I was staring irrelevance straight in the face, and I didn’t like it. The conversation began innocently enough: We’re in an interesting time musically, I was explaining to a friend, because popular music as we know it was created at a time that has allowed us to see an amazing amount of creative innovation, but recently enough that we don’t have to be completely overwhelmed with the amount of music we could potentially explore as listeners and performers. (Though sometimes I still do feel overwhelmed when trying to cover enough musical ground to feel as though my grasp of music history is reasonably comprehensive.)

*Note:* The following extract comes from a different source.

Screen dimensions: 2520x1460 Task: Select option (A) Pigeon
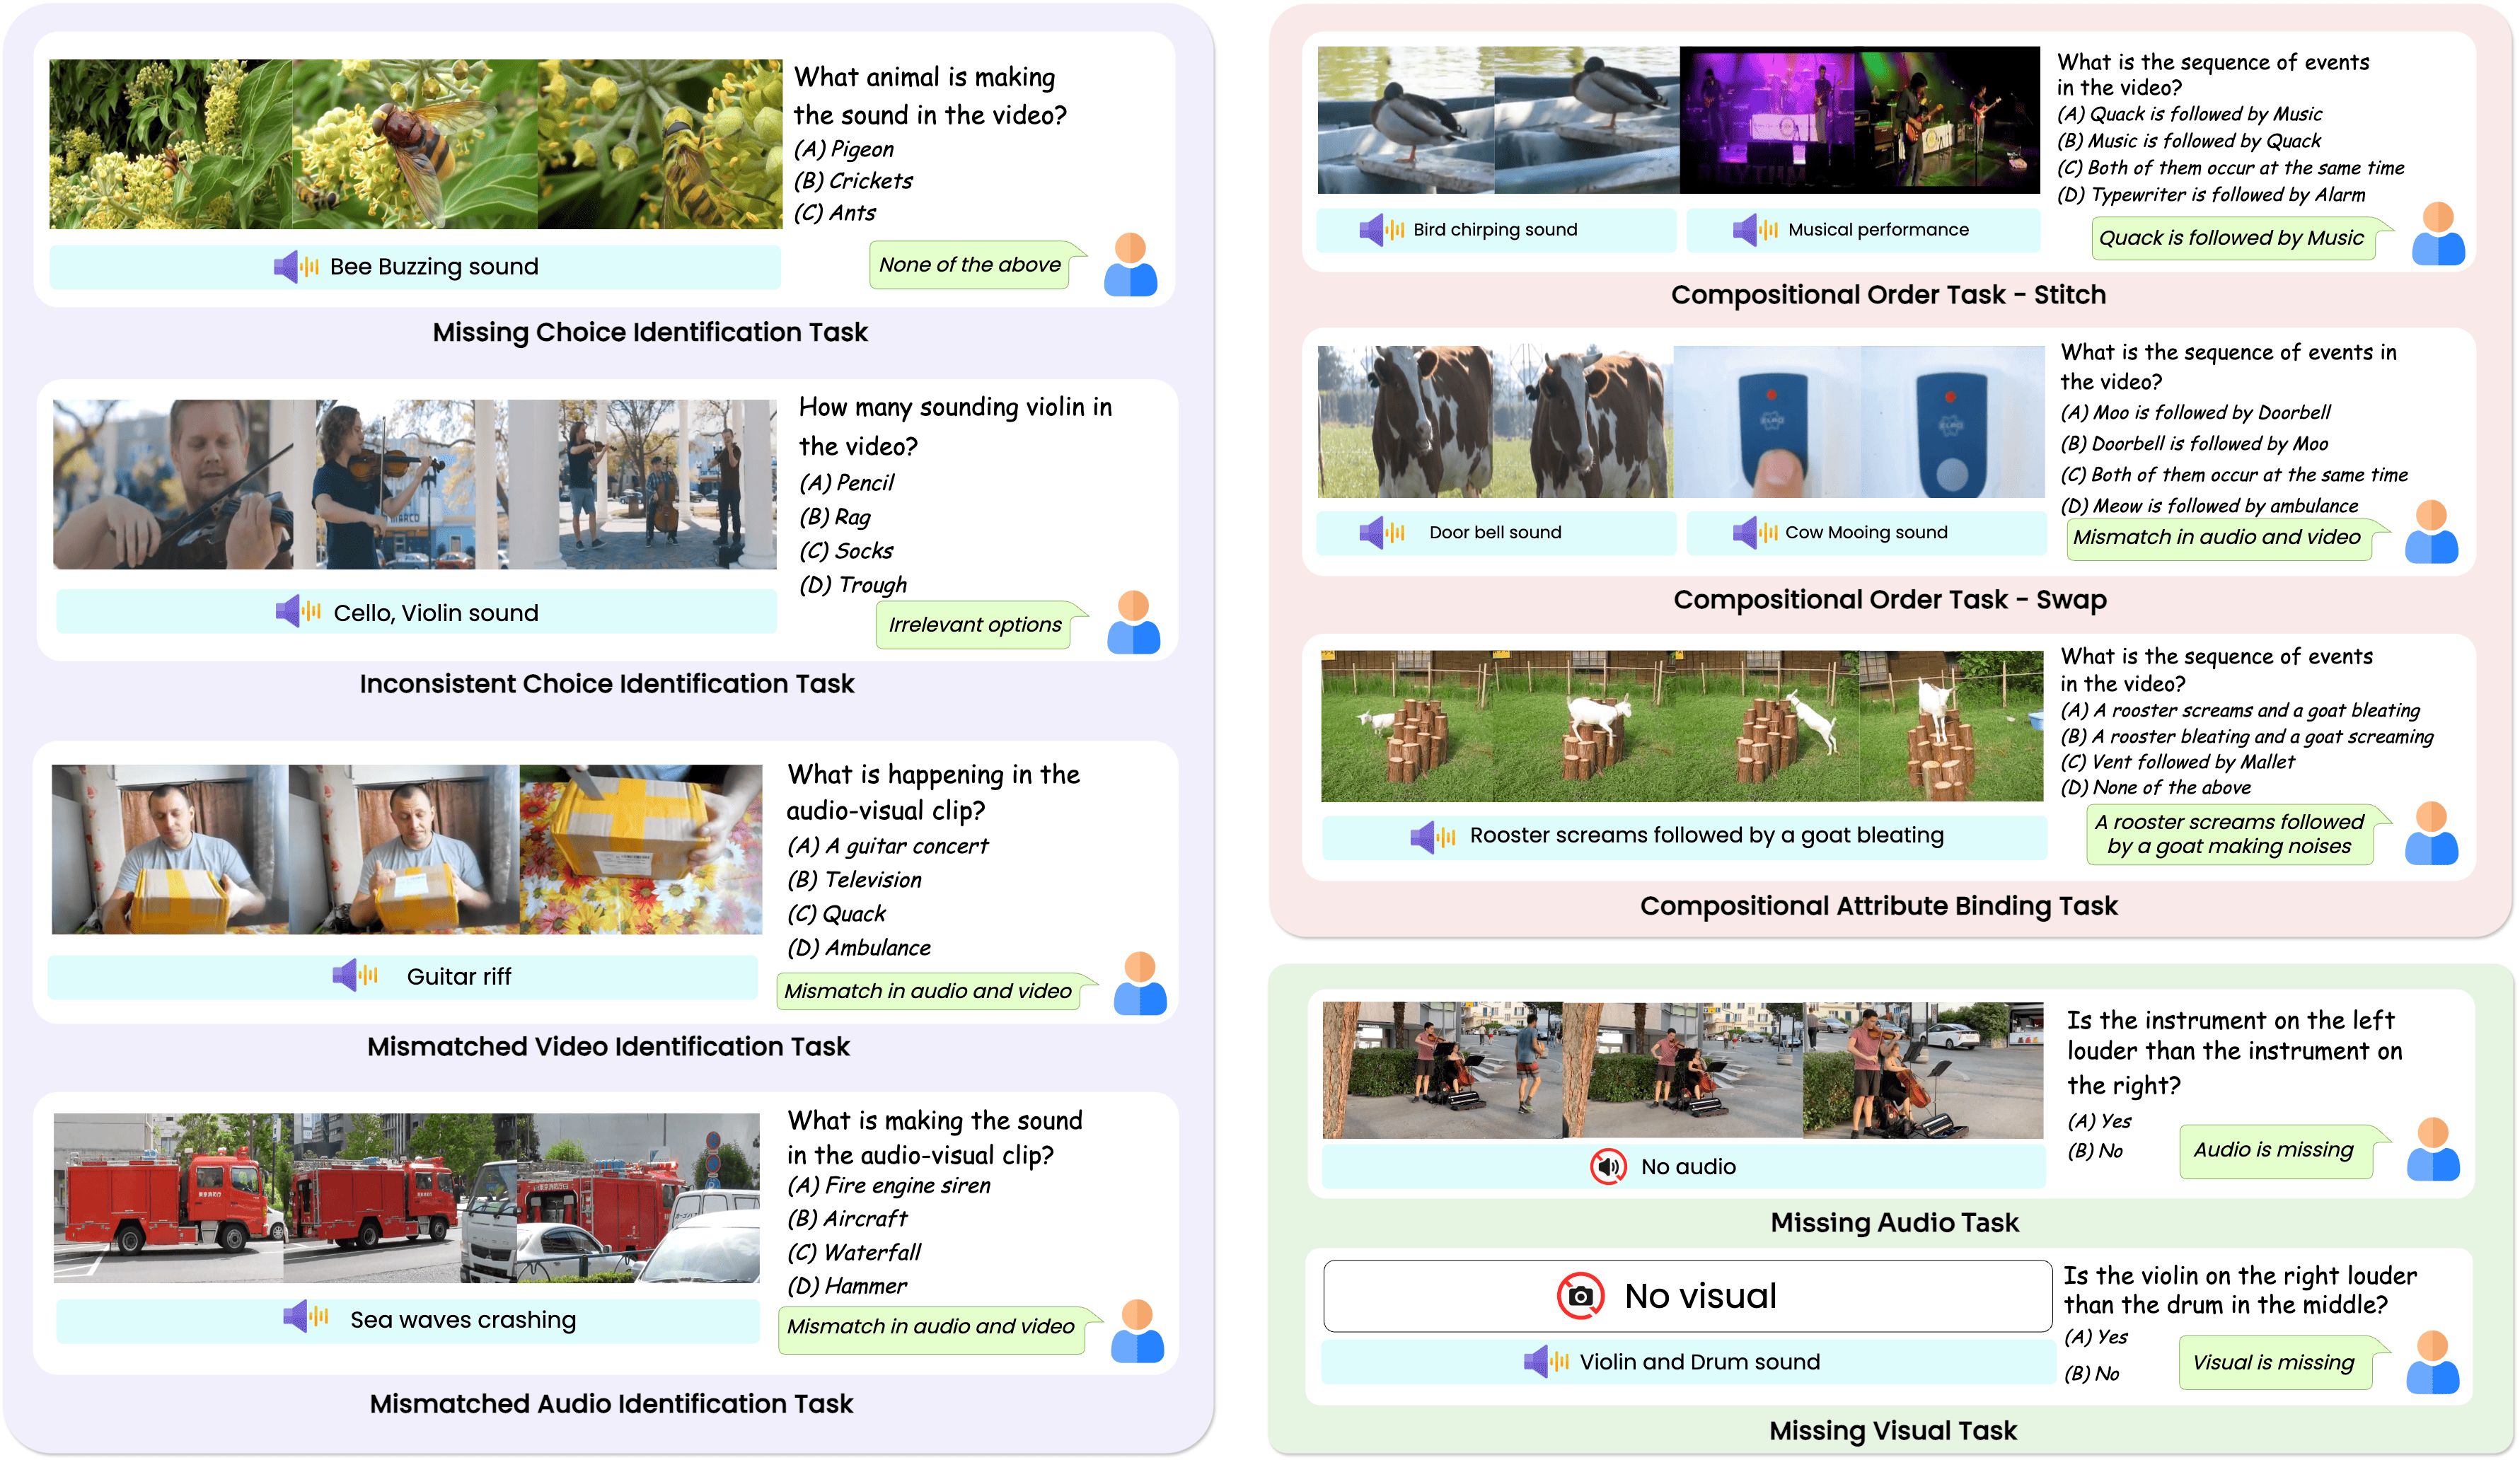point(844,149)
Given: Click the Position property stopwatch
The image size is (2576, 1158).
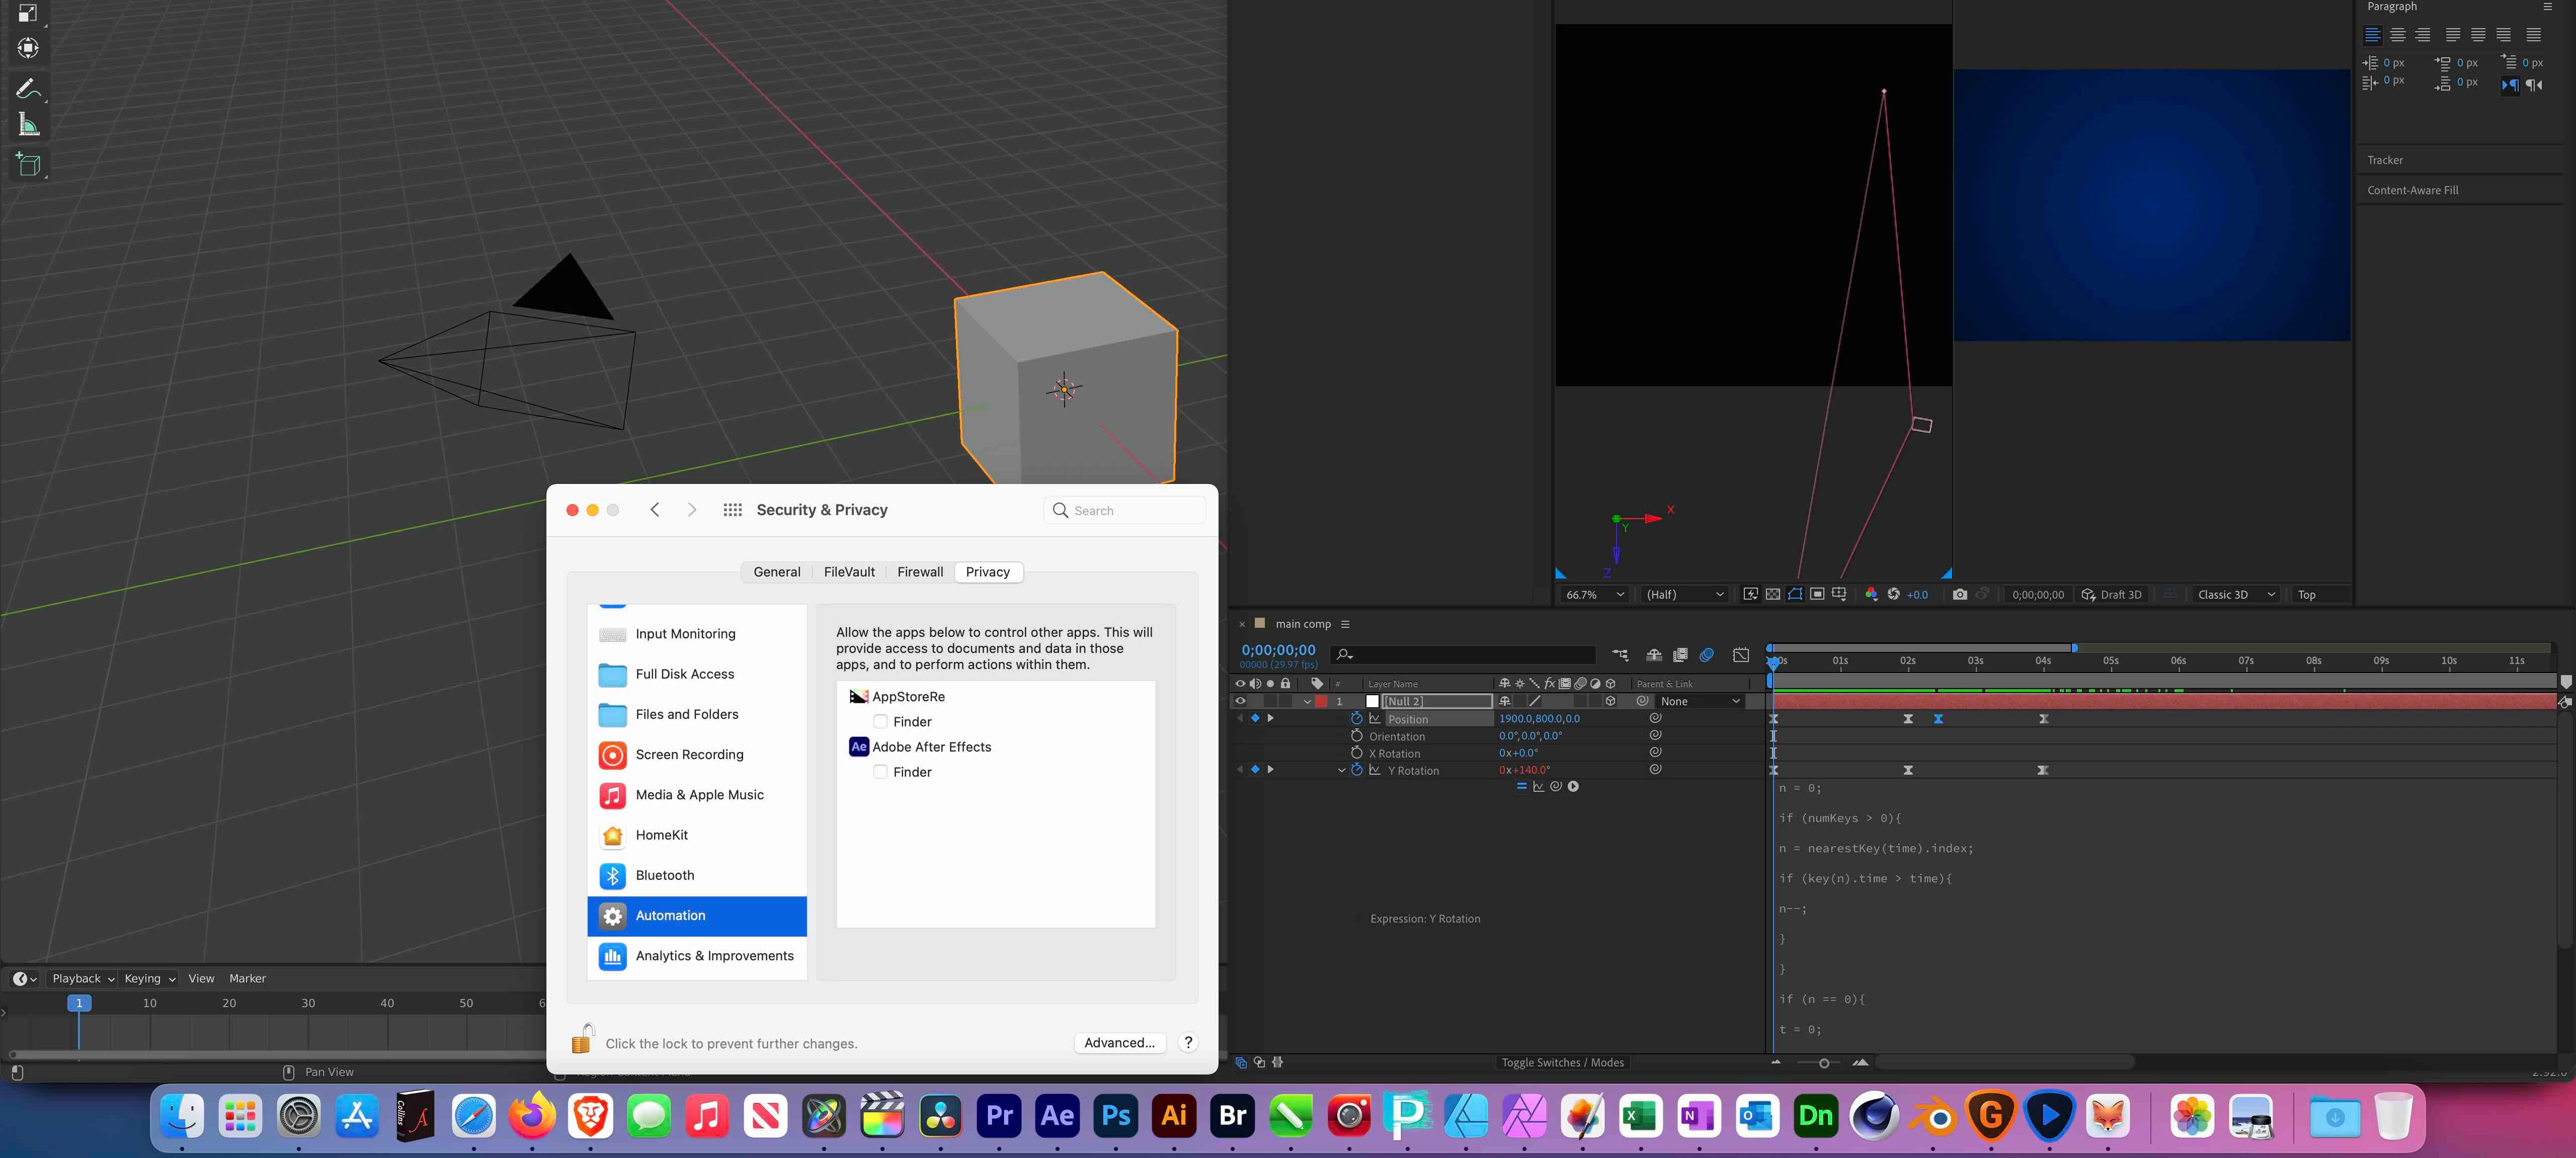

I told my friend that with the Internet allowing thousands of indie and self-released artists to find their way into my listening space these days, I do find it challenging to keep up to date with the trends. Imagine, I postulated, how hard it will be to feel encyclopedic about music in 50 or 100 years. There won’t be enough hours in the day; there will just be too much music to sift through. You could never feel like you’ve been exhaustive in your listening experience. I’d be so stressed about hearing as much music as possible and connecting all the dots that I’d probably never relax enough to actually enjoy the music I did hear. I sure am glad I live now and not then, I told him. What a privilege it is!

I sat there feeling satisfied by my position in the universe when he lobbed the bomb at me: “In 50 or 100 years, it won’t matter. None of the music that’s important now will have the same importance then. It will be as relevant as the music from the 19th century is today.”